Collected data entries
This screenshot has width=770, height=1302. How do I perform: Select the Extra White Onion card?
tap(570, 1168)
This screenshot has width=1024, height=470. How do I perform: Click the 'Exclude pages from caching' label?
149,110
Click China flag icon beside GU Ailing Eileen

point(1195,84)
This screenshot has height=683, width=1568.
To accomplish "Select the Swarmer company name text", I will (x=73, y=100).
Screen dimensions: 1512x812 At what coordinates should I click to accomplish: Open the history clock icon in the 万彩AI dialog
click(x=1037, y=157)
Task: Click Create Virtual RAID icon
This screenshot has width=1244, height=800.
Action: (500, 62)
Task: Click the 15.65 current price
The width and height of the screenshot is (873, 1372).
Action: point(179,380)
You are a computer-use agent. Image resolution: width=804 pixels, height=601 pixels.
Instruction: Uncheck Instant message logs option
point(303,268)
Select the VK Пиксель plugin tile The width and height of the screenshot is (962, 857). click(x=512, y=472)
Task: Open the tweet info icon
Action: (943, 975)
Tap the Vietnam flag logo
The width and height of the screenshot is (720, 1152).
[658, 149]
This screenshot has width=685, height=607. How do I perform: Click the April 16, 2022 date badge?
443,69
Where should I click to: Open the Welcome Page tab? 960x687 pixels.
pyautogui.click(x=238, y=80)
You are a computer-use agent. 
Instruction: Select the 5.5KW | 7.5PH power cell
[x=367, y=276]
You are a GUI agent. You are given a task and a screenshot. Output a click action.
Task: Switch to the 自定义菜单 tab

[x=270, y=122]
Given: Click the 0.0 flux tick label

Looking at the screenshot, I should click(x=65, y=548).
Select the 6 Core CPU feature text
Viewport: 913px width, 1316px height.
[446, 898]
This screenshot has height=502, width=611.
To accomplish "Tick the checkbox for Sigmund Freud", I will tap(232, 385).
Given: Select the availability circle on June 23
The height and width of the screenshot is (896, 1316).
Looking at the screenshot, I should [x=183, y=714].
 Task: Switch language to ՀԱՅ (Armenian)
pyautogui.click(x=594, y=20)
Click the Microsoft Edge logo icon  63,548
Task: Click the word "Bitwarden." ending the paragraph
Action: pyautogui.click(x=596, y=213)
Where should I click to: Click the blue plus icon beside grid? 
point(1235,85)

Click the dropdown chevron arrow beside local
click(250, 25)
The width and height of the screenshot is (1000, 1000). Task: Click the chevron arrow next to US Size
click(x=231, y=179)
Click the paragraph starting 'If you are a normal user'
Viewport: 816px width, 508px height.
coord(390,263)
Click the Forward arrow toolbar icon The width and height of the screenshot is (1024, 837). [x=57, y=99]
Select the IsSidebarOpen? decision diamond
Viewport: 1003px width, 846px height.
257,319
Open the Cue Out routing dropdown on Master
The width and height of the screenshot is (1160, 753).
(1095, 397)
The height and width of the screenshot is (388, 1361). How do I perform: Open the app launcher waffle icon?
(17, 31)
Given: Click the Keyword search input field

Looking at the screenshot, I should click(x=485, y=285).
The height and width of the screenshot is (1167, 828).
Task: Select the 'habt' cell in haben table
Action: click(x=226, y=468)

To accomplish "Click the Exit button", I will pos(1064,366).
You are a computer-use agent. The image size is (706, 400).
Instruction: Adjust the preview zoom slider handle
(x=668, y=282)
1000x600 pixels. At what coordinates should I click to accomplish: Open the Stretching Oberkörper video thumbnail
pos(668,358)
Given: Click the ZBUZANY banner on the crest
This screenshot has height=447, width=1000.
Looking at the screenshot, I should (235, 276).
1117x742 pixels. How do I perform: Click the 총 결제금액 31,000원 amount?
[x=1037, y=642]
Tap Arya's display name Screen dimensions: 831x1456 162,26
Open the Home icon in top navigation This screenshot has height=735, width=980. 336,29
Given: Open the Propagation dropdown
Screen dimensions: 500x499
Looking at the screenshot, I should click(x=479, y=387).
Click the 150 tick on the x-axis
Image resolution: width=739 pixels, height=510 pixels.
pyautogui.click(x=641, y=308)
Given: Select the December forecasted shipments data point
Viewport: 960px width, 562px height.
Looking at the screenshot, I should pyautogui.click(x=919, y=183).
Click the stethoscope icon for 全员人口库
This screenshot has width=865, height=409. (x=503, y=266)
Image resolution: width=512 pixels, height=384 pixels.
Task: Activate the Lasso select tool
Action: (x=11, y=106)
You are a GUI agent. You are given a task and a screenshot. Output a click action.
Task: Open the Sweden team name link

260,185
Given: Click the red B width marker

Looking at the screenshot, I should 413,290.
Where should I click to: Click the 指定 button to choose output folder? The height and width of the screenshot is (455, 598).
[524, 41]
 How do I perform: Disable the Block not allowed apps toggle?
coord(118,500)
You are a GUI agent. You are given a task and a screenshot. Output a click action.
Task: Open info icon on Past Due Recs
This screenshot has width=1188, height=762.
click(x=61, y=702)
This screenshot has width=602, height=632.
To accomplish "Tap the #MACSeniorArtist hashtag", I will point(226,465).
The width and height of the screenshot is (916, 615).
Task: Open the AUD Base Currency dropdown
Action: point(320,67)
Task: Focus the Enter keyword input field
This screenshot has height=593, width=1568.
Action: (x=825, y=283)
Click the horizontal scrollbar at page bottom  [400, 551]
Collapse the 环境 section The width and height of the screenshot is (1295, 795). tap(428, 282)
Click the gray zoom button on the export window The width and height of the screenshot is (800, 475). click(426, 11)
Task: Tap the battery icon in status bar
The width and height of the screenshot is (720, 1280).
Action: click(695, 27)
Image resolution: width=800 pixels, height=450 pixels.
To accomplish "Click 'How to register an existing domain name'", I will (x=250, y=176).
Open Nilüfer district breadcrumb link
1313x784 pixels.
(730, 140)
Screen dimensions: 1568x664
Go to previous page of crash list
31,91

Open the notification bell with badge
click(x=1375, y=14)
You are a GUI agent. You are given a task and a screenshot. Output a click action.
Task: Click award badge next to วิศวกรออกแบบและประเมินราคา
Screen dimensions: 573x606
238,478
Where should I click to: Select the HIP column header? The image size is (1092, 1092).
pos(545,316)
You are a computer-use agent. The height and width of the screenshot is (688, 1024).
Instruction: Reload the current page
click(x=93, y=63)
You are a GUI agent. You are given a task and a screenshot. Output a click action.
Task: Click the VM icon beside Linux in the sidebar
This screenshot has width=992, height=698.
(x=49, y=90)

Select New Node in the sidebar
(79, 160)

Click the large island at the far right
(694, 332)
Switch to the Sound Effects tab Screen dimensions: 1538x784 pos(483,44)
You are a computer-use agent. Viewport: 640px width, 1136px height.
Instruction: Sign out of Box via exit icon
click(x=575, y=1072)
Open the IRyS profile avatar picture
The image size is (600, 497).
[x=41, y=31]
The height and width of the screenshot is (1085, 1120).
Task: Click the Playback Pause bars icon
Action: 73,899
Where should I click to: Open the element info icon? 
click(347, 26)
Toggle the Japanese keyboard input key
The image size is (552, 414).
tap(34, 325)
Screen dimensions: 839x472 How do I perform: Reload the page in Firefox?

» **PROBLEM STATEMENT**
Taking the entries above, restate exactly those lines that fall between the line with "Instruction: Reload the current page" and the line with "Open the IRyS profile avatar picture", keeping both of those lines too.

» **SOLUTION FOR THIS PROBLEM**
Instruction: Reload the current page
click(x=93, y=63)
You are a GUI agent. You are given a task and a screenshot. Output a click action.
Task: Click the VM icon beside Linux in the sidebar
This screenshot has width=992, height=698.
(x=49, y=90)

Select New Node in the sidebar
(79, 160)

Click the large island at the far right
(694, 332)
Switch to the Sound Effects tab Screen dimensions: 1538x784 pos(483,44)
You are a computer-use agent. Viewport: 640px width, 1136px height.
Instruction: Sign out of Box via exit icon
click(x=575, y=1072)
Open the IRyS profile avatar picture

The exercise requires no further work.